The website, COVIDTests.gov, allows people to order four athome tests per household and have them delivered by mail. But the tests won't arrive for seven to 12 days, after omicron cases are expected to peak in many parts of the U.S.

The White House also announced Wednesday that it will begin making 400 million N95 masks available for free at pharmacies and community health centers. Both initiative­s represent the kind of mass government investment­s long seen in parts of Europe and Asia, but delayed in the U.S.

Experts say the plan to distribute 1 billion tests is a good first step, but it must become a regular part of the pandemic response. In the same way that it has made vaccines are free and plentiful, the government must use its purchasing power to assure a steady test supply, they say.

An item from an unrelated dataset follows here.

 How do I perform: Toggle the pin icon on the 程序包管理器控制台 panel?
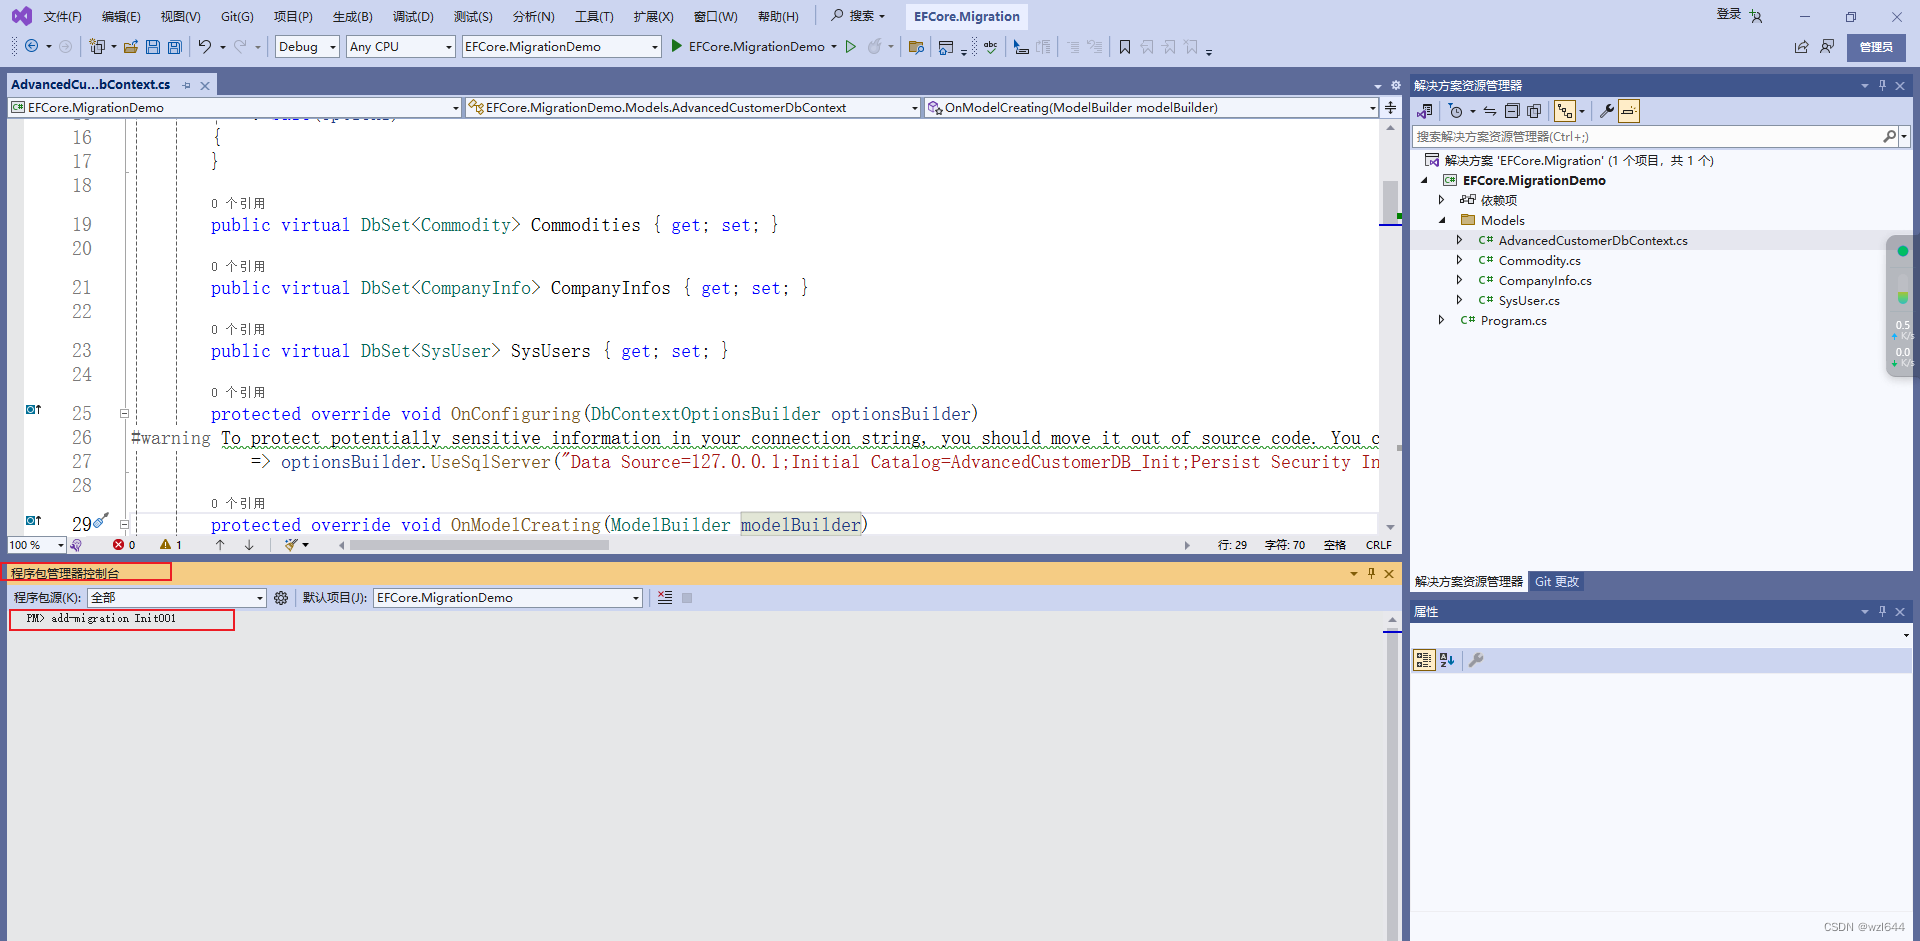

"The playbook for rapid tests should look exactly like the playbook for vaccines," said Zoe McLaren, a health economist at the University Maryland. "They're both things that help keep cases down and help keep COVID under control."

The U.S. bungled its initial rollout of government-made Covid-19 tests in the early days of the outbreak and has never really gotten back on track. While private companies are now producing more than 250 million at-home tests per month, that is still not enough to allow most Americans to frequently test themselves.

The Biden administra­tion focused most of its early Covid-19 efforts on rolling out vaccines. As infections fell last spring, demand for testing plummeted and many manufactur­ers began shutting down plants. Only in September — after the delta surge was in full swing — did the Biden administra­tion announce its first federal contracts designed to jumpstart home test production.